>>
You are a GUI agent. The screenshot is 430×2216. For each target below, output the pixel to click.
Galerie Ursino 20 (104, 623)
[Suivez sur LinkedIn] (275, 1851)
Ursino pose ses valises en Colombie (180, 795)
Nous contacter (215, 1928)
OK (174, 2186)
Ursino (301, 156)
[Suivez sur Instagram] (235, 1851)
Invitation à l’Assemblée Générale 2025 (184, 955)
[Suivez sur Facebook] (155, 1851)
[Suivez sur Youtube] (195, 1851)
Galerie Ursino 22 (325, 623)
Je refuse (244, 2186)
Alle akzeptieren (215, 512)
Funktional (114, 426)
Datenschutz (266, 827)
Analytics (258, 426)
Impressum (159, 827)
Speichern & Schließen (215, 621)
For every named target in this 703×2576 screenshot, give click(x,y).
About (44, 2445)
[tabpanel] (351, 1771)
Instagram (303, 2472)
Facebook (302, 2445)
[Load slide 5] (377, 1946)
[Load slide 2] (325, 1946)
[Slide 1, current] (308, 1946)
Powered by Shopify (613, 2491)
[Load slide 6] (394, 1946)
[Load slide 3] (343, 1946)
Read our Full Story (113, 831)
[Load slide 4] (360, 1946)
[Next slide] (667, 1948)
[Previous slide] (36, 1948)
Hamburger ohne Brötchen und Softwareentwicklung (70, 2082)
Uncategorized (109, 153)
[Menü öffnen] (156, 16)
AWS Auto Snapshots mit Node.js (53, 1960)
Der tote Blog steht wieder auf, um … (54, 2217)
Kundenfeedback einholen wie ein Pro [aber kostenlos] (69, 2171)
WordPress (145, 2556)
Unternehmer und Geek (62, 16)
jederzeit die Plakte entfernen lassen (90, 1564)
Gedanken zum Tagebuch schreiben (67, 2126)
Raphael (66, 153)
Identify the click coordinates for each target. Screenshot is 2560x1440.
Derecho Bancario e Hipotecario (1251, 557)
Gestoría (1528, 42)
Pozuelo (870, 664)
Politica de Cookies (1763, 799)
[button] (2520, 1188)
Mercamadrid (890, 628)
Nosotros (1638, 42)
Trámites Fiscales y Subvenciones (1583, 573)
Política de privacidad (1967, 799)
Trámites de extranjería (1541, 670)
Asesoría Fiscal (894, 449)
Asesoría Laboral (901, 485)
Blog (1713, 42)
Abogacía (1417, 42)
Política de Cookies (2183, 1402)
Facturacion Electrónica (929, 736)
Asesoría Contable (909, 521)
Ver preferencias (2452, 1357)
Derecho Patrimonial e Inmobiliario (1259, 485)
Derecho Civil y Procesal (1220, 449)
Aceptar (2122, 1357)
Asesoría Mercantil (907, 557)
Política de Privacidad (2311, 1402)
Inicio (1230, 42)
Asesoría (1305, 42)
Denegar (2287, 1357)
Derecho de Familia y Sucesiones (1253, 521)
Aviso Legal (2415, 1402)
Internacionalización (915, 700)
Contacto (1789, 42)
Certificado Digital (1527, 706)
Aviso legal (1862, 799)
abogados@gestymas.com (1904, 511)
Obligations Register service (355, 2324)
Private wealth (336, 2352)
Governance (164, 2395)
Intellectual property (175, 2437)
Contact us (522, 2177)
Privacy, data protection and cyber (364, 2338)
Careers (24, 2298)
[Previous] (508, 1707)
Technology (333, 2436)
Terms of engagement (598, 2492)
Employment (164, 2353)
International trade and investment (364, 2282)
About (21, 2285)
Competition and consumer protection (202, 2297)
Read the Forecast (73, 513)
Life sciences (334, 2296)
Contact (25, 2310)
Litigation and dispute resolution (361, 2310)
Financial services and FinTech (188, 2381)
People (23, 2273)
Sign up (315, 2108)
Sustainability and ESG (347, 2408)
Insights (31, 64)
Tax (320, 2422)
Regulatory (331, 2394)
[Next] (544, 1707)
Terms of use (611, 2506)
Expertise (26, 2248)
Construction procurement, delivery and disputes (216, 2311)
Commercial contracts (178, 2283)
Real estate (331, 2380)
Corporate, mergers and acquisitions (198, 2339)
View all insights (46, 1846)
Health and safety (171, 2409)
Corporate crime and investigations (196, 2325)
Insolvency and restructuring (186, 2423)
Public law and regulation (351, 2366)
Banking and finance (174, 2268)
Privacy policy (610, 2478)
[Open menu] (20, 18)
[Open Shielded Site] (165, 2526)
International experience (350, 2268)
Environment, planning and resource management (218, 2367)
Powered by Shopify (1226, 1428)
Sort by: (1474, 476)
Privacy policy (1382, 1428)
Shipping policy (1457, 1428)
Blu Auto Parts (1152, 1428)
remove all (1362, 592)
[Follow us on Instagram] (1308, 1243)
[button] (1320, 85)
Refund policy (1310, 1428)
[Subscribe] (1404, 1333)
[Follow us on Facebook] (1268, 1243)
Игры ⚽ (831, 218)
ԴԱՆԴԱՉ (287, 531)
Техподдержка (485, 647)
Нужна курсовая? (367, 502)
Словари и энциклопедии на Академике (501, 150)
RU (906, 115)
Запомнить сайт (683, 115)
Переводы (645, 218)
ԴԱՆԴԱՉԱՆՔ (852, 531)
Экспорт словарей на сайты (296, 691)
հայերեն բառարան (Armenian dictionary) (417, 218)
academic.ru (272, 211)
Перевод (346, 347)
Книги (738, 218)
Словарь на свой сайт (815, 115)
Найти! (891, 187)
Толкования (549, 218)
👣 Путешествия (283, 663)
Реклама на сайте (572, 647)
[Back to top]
<<
## Required action
Repeat each record above precisely as written.

## Response
You are a GUI agent. The screenshot is 430×2216. For each target below, output the pixel to click.
Galerie Ursino 20 (104, 623)
[Suivez sur LinkedIn] (275, 1851)
Ursino pose ses valises en Colombie (180, 795)
Nous contacter (215, 1928)
OK (174, 2186)
Ursino (301, 156)
[Suivez sur Instagram] (235, 1851)
Invitation à l’Assemblée Générale 2025 (184, 955)
[Suivez sur Facebook] (155, 1851)
[Suivez sur Youtube] (195, 1851)
Galerie Ursino 22 (325, 623)
Je refuse (244, 2186)
Alle akzeptieren (215, 512)
Funktional (114, 426)
Datenschutz (266, 827)
Analytics (258, 426)
Impressum (159, 827)
Speichern & Schließen (215, 621)
For every named target in this 703×2576 screenshot, give click(x,y).
About (44, 2445)
[tabpanel] (351, 1771)
Instagram (303, 2472)
Facebook (302, 2445)
[Load slide 5] (377, 1946)
[Load slide 2] (325, 1946)
[Slide 1, current] (308, 1946)
Powered by Shopify (613, 2491)
[Load slide 6] (394, 1946)
[Load slide 3] (343, 1946)
Read our Full Story (113, 831)
[Load slide 4] (360, 1946)
[Next slide] (667, 1948)
[Previous slide] (36, 1948)
Hamburger ohne Brötchen und Softwareentwicklung (70, 2082)
Uncategorized (109, 153)
[Menü öffnen] (156, 16)
AWS Auto Snapshots mit Node.js (53, 1960)
Der tote Blog steht wieder auf, um … (54, 2217)
Kundenfeedback einholen wie ein Pro [aber kostenlos] (69, 2171)
WordPress (145, 2556)
Unternehmer und Geek (62, 16)
jederzeit die Plakte entfernen lassen (90, 1564)
Gedanken zum Tagebuch schreiben (67, 2126)
Raphael (66, 153)
Identify the click coordinates for each target. Screenshot is 2560x1440.
Derecho Bancario e Hipotecario (1251, 557)
Gestoría (1528, 42)
Pozuelo (870, 664)
Politica de Cookies (1763, 799)
[button] (2520, 1188)
Mercamadrid (890, 628)
Nosotros (1638, 42)
Trámites Fiscales y Subvenciones (1583, 573)
Política de privacidad (1967, 799)
Trámites de extranjería (1541, 670)
Asesoría Fiscal (894, 449)
Asesoría Laboral (901, 485)
Blog (1713, 42)
Abogacía (1417, 42)
Política de Cookies (2183, 1402)
Facturacion Electrónica (929, 736)
Asesoría Contable (909, 521)
Ver preferencias (2452, 1357)
Derecho Patrimonial e Inmobiliario (1259, 485)
Derecho Civil y Procesal (1220, 449)
Aceptar (2122, 1357)
Asesoría Mercantil (907, 557)
Política de Privacidad (2311, 1402)
Inicio (1230, 42)
Asesoría (1305, 42)
Denegar (2287, 1357)
Derecho de Familia y Sucesiones (1253, 521)
Aviso Legal (2415, 1402)
Internacionalización (915, 700)
Contacto (1789, 42)
Certificado Digital (1527, 706)
Aviso legal (1862, 799)
abogados@gestymas.com (1904, 511)
Obligations Register service (355, 2324)
Private wealth (336, 2352)
Governance (164, 2395)
Intellectual property (175, 2437)
Contact us (522, 2177)
Privacy, data protection and cyber (364, 2338)
Careers (24, 2298)
[Previous] (508, 1707)
Technology (333, 2436)
Terms of engagement (598, 2492)
Employment (164, 2353)
International trade and investment (364, 2282)
About (21, 2285)
Competition and consumer protection (202, 2297)
Read the Forecast (73, 513)
Life sciences (334, 2296)
Contact (25, 2310)
Litigation and dispute resolution (361, 2310)
Financial services and FinTech (188, 2381)
People (23, 2273)
Sign up (315, 2108)
Sustainability and ESG (347, 2408)
Insights (31, 64)
Tax (320, 2422)
Regulatory (331, 2394)
[Next] (544, 1707)
Terms of use (611, 2506)
Expertise (26, 2248)
Construction procurement, delivery and disputes (216, 2311)
Commercial contracts (178, 2283)
Real estate (331, 2380)
Corporate, mergers and acquisitions (198, 2339)
View all insights (46, 1846)
Health and safety (171, 2409)
Corporate crime and investigations (196, 2325)
Insolvency and restructuring (186, 2423)
Public law and regulation (351, 2366)
Banking and finance (174, 2268)
Privacy policy (610, 2478)
[Open menu] (20, 18)
[Open Shielded Site] (165, 2526)
International experience (350, 2268)
Environment, planning and resource management (218, 2367)
Powered by Shopify (1226, 1428)
Sort by: (1474, 476)
Privacy policy (1382, 1428)
Shipping policy (1457, 1428)
Blu Auto Parts (1152, 1428)
remove all (1362, 592)
[Follow us on Instagram] (1308, 1243)
[button] (1320, 85)
Refund policy (1310, 1428)
[Subscribe] (1404, 1333)
[Follow us on Facebook] (1268, 1243)
Игры ⚽ (831, 218)
ԴԱՆԴԱՉ (287, 531)
Техподдержка (485, 647)
Нужна курсовая? (367, 502)
Словари и энциклопедии на Академике (501, 150)
RU (906, 115)
Запомнить сайт (683, 115)
Переводы (645, 218)
ԴԱՆԴԱՉԱՆՔ (852, 531)
Экспорт словарей на сайты (296, 691)
հայերեն բառարան (Armenian dictionary) (417, 218)
academic.ru (272, 211)
Перевод (346, 347)
Книги (738, 218)
Словарь на свой сайт (815, 115)
Найти! (891, 187)
Толкования (549, 218)
👣 Путешествия (283, 663)
Реклама на сайте (572, 647)
[Back to top]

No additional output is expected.